In the bad old days, before tightened security, disabled tenant-dealers, lying on gurneys in the lobby, sold drugs from under bedsheets.
Things are better now. Video monitors capture the images of visitors, and security guards enforce a rigid sign-in policy. The lobby no longer resembles a drug den.
These days, the action takes place under trees that dot the parking lots surrounding Singer. It is a fine place for the drug trade -- accessible from highways and side streets and near the county jail. Addicts drop by after bailing out.
Although police watched the place for a couple of years, they could not make a dent in the drug dealing. Finally, in February, the housing police got a break. A tipster told Detective Fields that some guys in wheelchairs had tried to kill her boyfriend by selling him drugs laced with something nasty.
On May 21, 1992, the police swooped in and wheeled the posse out. In court a few weeks ago, the gang members pleaded no contest and made out like bandits.
Harmon Raines: Sold five Valium tablets, three Percocets and a .38-caliber pearl-handled handgun. Two days, time served.
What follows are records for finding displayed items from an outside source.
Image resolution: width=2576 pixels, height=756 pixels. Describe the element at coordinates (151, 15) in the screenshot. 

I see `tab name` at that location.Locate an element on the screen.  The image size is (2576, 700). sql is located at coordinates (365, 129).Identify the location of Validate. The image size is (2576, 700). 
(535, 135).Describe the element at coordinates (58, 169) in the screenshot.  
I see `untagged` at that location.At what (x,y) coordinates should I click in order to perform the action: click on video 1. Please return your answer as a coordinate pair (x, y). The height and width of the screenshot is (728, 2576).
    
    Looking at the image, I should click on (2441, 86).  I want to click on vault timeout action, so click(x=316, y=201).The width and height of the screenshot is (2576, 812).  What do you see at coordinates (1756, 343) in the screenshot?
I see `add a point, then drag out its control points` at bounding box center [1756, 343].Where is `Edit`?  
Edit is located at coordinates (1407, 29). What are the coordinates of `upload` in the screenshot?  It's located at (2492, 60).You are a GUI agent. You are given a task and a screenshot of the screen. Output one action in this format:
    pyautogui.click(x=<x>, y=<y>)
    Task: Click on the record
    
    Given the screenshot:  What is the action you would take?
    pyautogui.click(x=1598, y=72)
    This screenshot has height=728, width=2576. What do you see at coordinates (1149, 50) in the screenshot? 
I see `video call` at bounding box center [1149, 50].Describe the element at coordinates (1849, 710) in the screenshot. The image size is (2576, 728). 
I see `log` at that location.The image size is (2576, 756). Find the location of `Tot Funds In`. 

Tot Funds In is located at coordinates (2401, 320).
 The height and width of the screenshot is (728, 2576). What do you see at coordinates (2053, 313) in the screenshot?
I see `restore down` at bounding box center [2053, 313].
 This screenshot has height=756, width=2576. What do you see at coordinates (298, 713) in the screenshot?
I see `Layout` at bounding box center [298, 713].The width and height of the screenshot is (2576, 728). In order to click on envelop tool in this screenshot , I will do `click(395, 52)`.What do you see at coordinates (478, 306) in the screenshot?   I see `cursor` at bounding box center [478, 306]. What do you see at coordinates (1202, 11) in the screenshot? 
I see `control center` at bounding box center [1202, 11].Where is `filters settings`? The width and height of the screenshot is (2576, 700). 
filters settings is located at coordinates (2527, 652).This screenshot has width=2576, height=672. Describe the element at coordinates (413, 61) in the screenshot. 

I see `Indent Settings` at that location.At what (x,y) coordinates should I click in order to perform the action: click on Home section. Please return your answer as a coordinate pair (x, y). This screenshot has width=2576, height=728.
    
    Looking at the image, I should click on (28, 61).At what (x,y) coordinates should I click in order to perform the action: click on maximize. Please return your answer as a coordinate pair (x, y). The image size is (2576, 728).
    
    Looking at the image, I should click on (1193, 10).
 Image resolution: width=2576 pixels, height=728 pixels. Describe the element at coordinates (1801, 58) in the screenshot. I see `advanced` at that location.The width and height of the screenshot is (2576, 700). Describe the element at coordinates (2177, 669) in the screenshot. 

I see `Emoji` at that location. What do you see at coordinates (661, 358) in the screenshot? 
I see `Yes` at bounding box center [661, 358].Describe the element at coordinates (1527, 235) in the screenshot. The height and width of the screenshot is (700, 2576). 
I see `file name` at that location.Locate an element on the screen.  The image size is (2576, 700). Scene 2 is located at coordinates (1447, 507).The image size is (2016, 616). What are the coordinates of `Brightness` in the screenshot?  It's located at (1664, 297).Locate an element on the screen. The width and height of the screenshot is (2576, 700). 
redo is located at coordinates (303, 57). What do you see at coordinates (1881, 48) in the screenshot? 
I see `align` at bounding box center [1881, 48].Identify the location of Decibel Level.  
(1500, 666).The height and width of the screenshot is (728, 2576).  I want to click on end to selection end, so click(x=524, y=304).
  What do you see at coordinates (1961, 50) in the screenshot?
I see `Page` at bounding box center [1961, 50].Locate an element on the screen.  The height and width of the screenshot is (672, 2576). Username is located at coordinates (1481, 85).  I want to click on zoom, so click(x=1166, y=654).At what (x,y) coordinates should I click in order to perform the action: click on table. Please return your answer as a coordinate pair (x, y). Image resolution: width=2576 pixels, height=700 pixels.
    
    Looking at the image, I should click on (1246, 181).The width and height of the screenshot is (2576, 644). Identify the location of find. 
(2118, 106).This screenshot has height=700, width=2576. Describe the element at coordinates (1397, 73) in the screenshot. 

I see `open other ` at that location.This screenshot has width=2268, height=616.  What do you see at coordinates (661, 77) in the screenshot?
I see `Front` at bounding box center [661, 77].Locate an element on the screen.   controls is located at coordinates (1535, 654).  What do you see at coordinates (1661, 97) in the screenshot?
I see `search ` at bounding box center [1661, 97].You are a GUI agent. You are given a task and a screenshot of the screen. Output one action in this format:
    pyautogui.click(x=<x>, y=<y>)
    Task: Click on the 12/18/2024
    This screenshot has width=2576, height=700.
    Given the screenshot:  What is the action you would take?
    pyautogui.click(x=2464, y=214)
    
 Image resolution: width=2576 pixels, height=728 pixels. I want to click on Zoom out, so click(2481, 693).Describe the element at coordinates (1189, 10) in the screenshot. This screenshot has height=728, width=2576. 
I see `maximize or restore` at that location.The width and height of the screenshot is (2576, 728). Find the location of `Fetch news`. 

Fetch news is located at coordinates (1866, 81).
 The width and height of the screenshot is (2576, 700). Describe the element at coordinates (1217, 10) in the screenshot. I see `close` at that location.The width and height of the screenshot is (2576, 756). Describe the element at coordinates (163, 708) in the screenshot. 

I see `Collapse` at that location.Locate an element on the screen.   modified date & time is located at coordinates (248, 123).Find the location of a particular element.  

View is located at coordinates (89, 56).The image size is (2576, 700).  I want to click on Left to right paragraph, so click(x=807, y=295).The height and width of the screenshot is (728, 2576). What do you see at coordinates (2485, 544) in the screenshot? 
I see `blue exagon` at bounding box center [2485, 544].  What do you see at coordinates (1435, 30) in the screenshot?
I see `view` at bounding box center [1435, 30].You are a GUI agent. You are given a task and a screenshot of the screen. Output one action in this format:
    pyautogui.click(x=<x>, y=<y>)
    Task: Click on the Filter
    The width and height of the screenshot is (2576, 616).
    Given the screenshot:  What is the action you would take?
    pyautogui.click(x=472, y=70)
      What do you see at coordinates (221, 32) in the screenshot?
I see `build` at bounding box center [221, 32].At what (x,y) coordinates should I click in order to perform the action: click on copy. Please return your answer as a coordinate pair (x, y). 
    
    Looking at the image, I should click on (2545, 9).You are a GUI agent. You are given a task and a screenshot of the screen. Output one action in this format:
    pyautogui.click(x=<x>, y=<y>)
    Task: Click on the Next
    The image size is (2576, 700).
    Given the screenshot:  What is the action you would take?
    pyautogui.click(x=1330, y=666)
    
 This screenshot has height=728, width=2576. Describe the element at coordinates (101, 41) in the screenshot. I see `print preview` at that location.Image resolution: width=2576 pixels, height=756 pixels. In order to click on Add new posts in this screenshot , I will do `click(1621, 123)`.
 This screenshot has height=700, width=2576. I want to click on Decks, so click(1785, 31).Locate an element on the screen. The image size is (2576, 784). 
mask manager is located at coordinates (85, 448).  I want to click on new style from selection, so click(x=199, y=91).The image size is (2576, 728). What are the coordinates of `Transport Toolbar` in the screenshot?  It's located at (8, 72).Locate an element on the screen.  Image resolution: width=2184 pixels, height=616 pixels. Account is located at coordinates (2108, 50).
Warren Lockhart: Gave four cocaine rocks to a co-defendant, who sold them to an undercover officer. Two days.
William Amones: Sold 64 Valium tablets and marijuana, "for grocery money," he said later. He neglected to mention the wad of cash police spied next to the semiautomatic weapon tucked under the pink blanket on his lap. Probation and a drug program.
Fay McCall, the housemother: Sold 10 Valiums to a co-defendant. Police found hundreds more in her apartment. "Just like a drugstore," Sergeant Resko said. One day, time served.
Billy Journey: Sold Valium and cocaine and swiped the VA wheelchair. Probation and an order to pay for the chair.
Justice done, the Wheelchair Posse said. The housemother planted a kiss on the bailiff's cheek.